Return only that part of the material below which starts with the line containing "The image size is (504, 428)." and goes on through the line containing "Viewport: 790px width, 532px height.", restated exactly.
[Entries provided]
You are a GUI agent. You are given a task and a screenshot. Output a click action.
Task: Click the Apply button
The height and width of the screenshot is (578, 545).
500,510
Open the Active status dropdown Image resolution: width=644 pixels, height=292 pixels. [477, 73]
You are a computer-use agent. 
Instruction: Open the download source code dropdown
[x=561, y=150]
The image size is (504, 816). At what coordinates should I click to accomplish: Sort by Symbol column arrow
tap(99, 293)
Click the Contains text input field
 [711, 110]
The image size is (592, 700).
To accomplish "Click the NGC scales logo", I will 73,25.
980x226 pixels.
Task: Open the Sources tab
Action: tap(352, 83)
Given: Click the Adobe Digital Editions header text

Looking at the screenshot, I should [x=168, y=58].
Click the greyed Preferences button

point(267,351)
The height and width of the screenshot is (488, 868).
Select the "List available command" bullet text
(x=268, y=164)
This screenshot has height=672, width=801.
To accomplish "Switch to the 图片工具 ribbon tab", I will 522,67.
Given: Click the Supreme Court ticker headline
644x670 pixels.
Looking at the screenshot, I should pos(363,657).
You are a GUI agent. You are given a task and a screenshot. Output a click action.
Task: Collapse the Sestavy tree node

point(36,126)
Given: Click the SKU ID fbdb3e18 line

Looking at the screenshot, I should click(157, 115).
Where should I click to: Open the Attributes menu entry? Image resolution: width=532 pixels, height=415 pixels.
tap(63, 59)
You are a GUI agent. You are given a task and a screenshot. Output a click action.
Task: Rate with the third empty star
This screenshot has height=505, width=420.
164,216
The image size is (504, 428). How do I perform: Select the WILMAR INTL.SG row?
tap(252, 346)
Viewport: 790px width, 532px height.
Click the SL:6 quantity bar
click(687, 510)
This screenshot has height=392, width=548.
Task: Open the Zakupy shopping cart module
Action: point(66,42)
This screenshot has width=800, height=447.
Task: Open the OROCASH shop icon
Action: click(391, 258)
[/Entries provided]
### [Answer box]
The image size is (504, 428). How do I perform: Select the WILMAR INTL.SG row?
tap(252, 346)
Viewport: 790px width, 532px height.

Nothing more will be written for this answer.